ニッケイ新聞 2010年11月4日付け
ブラジルのお盆にあたる「死者の日」(フィナードス)の2日とその前日、第56回レジストロ灯篭流しが同市内を流れるリベイラ川のほとり、ベイラ・リオ公園で開催された。日蓮宗恵明寺、レジストロ日伯文化協会、同市役所、同ベースボールクラブの共催。1日は太鼓ショー、盆踊りなどの披露が行われ、約1万人ほどが来場。2日は同河川での水難犠牲者、先没者慰霊、世界平和祈願の法要が5つの宗教団体合同で行われた後、その思いを託した2200基の灯篭が流され、赤、青、黄色と水面を照らす幻想的な光景に、集まった2万人ほどの来場者が見入った。
天候に恵まれた2日、会場では、午前中に同公園内に特設された土俵で「第5回奉納相撲」が開催され、サンパウロ州各地から120人が参加。来場者が土俵を取り囲み、熱戦を繰り返す力士らの姿に大きな歓声を送った。
午後6時ごろ、数匹の鯉のぼり、紅白模様に彩られた中型船がリベイラ川上流方向に現れ、船上で太鼓の音が響き、恵明寺の尼僧らによって「清め式」が行われた。
尼僧らが上陸、リベイラ川岸の水難犠牲者慰霊碑の前に設けられた祭壇で、世界祈願並びに先没者慰霊法要が行なわた。同寺、レジストロ西本願寺、世界救世教、生長の家、立正佼成会の合同による同法要にはサンドラ・ケネディ・ビアナ同市市長、大田慶子新連邦下院議員、木多喜八郎文協会長、山村敏明リベイラ沿岸日系団体連合会(FENIVAR)会長、小川彰夫イカロ代表らが参列した。
リベイラ川では、毎年のように水辺で遊ぶ人たちの水難事故が起こり、その霊を供養するため1955年に7基の灯篭を流したのが始まり。現在では法要も行い、先祖の霊も共に慰め、世界の平和を祈る式になった。
夕暮れが迫り、「南無妙法蓮華経」が唱えられる中、参列した100人ほどが焼香。導師の妙豊尼が「あの世に戻られた方々を懐かしみ感謝する気持ちは、しっかりと伝わったと思う」と述べ、金子会長は「現在は世界に不幸なことがはびこっている。宗派を超えたこの灯篭流しで、先祖を思い、共に平和を祈りましょう」と訴えた。その他、各宗の代表者があいさつを行った。
法要が終了した頃、ポツポツと遠くに淡い光が見え始めた。光はしだいに大きくなり、連なって川を流れる灯篭が水面を鮮やかに染め、川岸はそれを眺める来場者らでびっしりと埋まった。
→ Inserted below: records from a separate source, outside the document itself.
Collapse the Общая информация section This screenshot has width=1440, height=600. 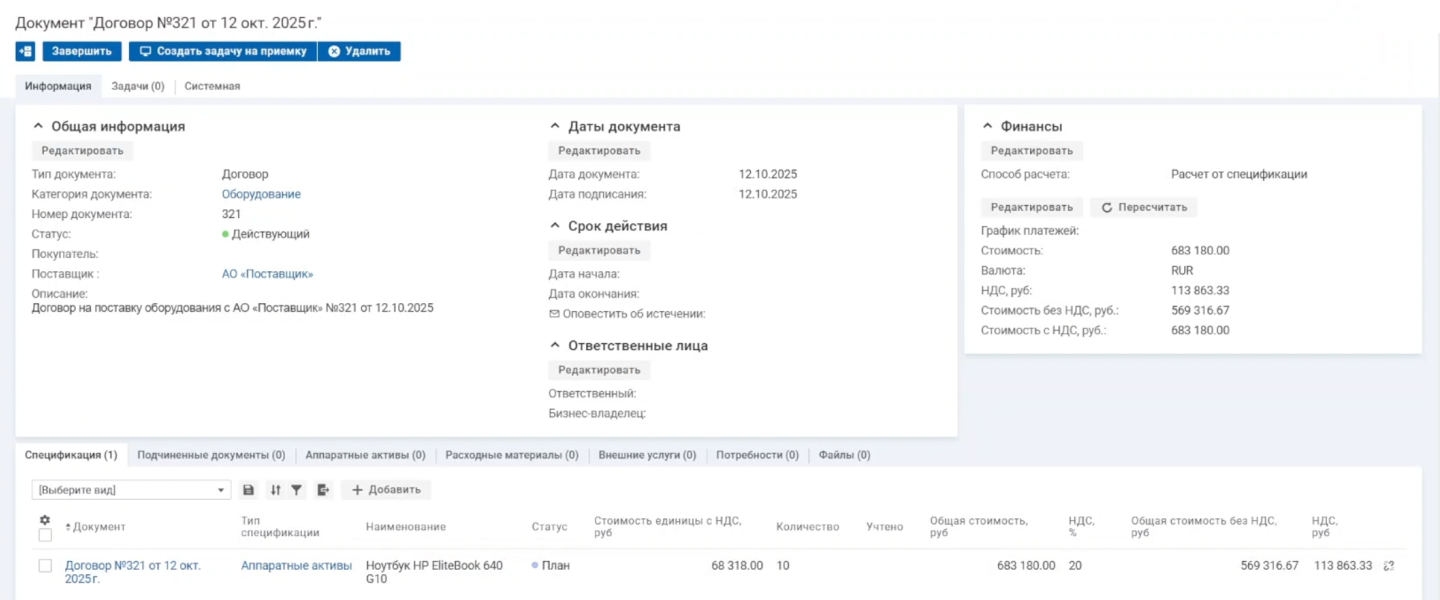click(39, 127)
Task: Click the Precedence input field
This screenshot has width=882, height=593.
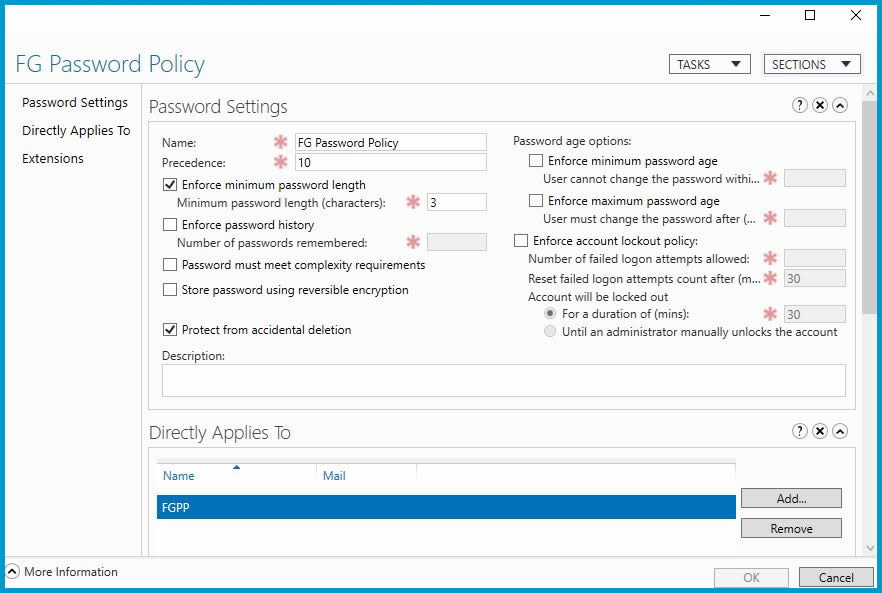Action: [x=390, y=163]
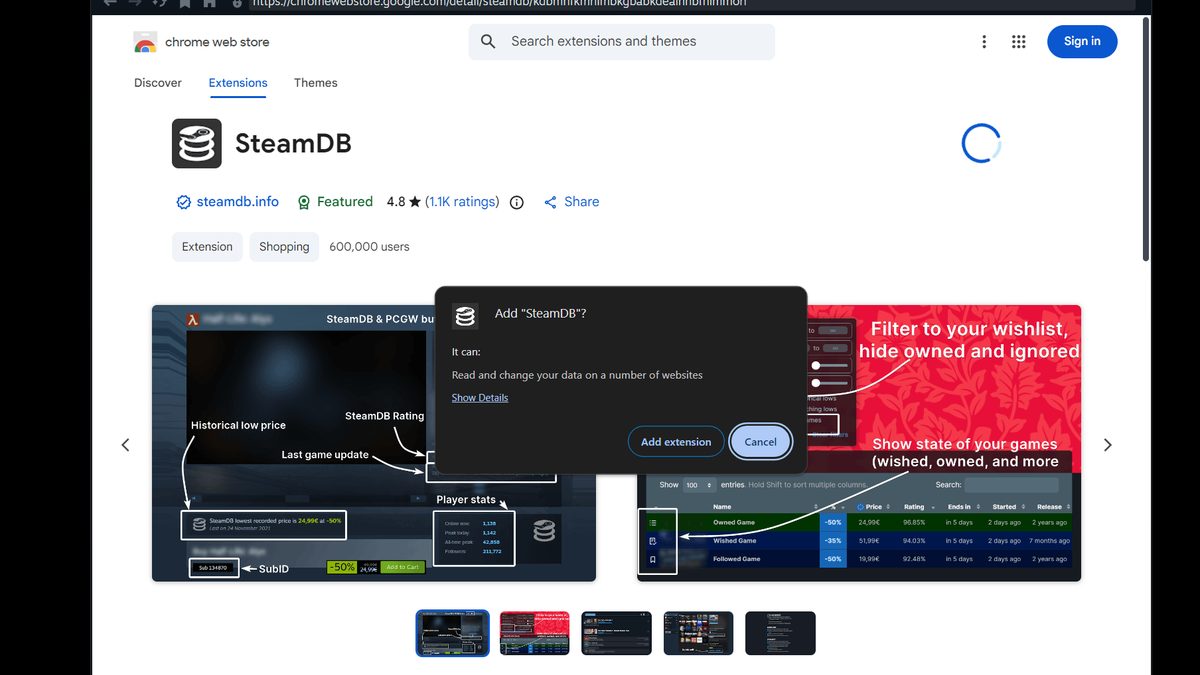View the 1.1K ratings for SteamDB
The width and height of the screenshot is (1200, 675).
[463, 201]
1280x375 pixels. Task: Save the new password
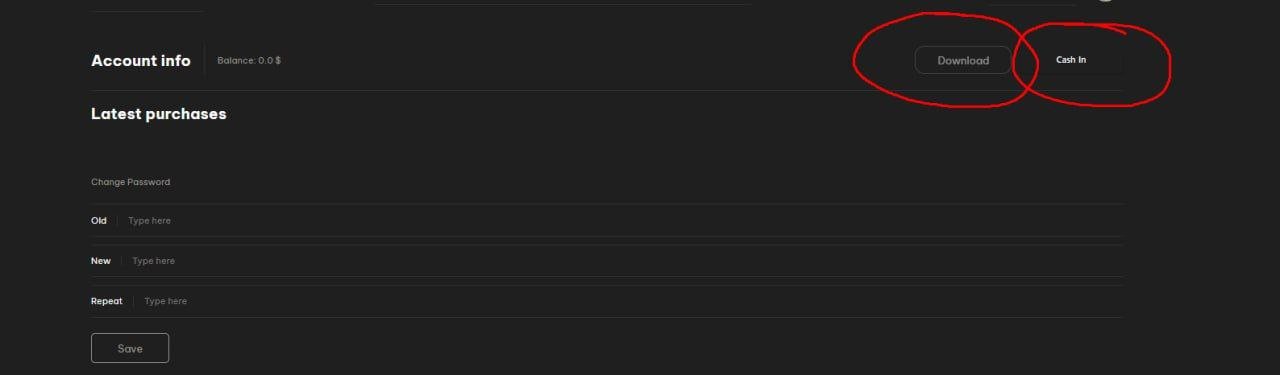click(130, 348)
「旧姓の家の名を書きました」と話すのは鶴田マリさん(58、二世)。サントスから毎年参加している。「昔から親に先祖の大切さを教えられた。お彼岸、お盆で先祖を思うことで厄を遠ざけてくれます」と灯篭に願いをかけた。
食事時には、売店前は人だかり、行列でごった返し、FENIVAR、同文協、野球クラブが準備した食事はほぼ完売。会場中央では盆踊り、マツリダンス等が行われ、午後10時半ごろ対岸から大輪の花火が打ち上がり、炸裂音と喚声が夜空にこだました。